Records drawn from a dataset

[Start of Attachment]

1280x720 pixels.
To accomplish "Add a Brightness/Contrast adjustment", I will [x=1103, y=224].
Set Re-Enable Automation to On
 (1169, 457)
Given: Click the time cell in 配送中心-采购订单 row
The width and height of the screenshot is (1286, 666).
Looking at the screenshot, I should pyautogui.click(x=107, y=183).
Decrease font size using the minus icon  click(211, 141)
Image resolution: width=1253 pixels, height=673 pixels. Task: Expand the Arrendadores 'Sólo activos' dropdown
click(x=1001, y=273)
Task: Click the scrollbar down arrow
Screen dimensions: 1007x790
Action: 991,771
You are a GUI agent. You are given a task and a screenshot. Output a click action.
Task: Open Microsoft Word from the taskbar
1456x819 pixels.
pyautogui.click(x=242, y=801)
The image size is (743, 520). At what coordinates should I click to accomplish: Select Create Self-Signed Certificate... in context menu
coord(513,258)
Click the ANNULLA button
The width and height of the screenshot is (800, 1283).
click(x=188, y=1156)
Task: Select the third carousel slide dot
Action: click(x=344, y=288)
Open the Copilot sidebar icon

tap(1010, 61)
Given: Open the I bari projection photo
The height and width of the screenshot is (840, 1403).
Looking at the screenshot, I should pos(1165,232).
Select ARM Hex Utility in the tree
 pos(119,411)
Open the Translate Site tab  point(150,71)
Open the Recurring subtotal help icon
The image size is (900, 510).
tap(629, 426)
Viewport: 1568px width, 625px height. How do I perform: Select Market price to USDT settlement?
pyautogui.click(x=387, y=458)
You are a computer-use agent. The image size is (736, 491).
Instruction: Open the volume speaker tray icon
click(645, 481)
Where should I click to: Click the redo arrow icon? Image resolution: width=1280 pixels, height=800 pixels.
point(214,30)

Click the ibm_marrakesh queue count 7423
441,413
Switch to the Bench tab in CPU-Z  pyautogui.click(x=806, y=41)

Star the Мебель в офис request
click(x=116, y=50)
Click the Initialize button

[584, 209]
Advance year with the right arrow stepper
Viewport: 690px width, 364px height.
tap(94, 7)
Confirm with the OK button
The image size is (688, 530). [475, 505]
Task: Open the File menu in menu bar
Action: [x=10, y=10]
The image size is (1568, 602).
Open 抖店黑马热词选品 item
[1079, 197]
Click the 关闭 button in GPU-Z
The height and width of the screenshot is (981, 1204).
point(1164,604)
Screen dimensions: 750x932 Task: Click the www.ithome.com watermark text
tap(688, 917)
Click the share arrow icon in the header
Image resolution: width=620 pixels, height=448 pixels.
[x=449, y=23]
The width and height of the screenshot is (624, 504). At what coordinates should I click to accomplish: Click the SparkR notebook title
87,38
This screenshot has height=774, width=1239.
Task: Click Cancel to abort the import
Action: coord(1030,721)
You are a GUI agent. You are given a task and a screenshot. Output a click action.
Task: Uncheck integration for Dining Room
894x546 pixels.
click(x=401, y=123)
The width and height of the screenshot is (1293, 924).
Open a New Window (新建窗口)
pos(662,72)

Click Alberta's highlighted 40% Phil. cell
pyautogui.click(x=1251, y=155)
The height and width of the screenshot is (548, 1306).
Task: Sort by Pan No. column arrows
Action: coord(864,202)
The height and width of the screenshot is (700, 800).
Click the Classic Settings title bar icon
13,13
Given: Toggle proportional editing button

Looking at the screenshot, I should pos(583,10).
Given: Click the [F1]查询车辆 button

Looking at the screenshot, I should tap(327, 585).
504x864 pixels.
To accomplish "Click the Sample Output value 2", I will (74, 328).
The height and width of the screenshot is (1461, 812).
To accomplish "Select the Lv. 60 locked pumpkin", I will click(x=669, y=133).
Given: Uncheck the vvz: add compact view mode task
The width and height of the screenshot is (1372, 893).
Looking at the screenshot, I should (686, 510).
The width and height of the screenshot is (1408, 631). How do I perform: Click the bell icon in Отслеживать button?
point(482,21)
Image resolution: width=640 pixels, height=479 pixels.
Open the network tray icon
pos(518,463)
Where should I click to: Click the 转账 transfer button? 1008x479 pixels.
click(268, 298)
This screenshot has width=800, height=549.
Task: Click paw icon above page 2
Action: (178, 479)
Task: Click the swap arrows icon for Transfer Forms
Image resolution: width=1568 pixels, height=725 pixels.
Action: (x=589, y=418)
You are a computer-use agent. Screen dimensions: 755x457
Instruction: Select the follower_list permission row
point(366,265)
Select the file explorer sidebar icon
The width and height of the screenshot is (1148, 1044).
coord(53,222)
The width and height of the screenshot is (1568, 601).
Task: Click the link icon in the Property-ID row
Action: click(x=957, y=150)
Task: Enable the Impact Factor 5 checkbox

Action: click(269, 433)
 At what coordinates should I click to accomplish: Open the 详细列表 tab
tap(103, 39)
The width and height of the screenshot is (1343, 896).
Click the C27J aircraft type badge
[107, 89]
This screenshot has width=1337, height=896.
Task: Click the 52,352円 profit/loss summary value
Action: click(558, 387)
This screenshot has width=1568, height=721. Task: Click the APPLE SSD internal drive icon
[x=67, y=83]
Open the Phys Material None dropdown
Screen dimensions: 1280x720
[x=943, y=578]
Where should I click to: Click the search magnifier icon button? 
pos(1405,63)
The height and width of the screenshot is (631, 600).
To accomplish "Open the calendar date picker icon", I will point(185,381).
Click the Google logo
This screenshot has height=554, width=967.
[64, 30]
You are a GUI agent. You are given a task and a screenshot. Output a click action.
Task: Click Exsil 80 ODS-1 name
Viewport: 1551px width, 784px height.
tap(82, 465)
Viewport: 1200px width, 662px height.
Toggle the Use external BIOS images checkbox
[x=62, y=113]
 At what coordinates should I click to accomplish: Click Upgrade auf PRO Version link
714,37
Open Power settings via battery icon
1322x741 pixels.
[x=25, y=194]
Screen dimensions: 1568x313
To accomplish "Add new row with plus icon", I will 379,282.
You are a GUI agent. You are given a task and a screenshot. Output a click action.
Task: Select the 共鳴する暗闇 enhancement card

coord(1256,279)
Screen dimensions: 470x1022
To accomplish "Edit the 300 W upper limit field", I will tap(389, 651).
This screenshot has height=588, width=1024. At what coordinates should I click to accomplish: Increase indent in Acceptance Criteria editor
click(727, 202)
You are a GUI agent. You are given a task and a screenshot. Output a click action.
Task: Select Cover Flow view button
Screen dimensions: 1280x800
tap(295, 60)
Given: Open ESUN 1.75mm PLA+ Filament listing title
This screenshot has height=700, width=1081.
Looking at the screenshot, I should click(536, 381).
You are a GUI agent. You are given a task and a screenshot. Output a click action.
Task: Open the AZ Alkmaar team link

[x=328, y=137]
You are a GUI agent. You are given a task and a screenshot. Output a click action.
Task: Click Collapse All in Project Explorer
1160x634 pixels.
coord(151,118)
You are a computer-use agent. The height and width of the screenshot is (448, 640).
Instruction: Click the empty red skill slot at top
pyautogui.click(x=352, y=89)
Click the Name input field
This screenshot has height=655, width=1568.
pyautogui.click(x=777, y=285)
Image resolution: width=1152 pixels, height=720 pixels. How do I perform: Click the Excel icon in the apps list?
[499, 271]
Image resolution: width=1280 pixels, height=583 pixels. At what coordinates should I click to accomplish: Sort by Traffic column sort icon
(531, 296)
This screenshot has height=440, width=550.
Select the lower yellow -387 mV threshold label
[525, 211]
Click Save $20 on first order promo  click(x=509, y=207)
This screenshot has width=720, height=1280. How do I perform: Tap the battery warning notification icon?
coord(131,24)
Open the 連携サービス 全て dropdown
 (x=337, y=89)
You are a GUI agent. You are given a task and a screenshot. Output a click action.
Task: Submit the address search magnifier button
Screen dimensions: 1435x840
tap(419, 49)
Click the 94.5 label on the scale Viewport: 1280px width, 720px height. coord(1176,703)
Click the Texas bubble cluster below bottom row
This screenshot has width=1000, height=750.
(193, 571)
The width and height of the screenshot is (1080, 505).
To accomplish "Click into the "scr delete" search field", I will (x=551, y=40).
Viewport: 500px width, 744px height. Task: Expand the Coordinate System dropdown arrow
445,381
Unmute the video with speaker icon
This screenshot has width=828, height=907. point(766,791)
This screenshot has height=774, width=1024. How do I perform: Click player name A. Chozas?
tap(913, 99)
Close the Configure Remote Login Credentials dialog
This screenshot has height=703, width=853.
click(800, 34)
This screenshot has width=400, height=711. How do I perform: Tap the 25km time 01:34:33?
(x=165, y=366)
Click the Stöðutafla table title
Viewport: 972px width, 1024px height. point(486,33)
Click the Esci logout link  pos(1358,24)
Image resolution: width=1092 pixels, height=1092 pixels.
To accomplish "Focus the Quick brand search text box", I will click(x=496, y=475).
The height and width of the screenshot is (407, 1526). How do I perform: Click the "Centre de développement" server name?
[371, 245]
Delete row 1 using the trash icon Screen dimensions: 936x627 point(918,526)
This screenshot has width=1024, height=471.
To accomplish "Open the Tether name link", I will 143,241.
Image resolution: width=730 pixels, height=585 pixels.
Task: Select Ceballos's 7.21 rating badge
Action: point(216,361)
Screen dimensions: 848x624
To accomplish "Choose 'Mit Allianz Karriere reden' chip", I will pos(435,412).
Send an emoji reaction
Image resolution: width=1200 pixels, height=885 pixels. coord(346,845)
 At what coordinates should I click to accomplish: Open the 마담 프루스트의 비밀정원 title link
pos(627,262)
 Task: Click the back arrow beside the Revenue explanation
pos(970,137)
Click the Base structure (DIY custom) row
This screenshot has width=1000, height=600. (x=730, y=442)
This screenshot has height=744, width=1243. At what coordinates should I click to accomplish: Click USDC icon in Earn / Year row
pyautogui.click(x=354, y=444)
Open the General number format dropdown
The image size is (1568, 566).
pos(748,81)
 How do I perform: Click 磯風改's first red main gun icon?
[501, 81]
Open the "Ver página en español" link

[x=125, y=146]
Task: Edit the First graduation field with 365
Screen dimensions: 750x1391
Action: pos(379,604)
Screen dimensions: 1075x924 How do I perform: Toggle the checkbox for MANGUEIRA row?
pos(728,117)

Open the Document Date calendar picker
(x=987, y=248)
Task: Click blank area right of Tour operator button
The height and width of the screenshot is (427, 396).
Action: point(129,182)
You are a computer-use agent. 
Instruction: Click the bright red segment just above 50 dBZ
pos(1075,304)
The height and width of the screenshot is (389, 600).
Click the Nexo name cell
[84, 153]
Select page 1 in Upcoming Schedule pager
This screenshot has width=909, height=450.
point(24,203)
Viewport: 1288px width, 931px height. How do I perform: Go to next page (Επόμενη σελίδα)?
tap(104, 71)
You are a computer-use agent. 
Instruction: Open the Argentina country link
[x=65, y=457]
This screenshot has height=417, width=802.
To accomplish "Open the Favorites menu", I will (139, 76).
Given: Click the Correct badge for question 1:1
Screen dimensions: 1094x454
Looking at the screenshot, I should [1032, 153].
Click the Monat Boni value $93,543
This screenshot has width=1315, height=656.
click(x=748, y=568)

[End of Attachment]

Copy all lines of the records that have the string "field" in them.

• [Answer space]:
To accomplish "Edit the 300 W upper limit field", I will tap(389, 651).
Click the Name input field
To accomplish "Click into the "scr delete" search field", I will (x=551, y=40).
Task: Edit the First graduation field with 365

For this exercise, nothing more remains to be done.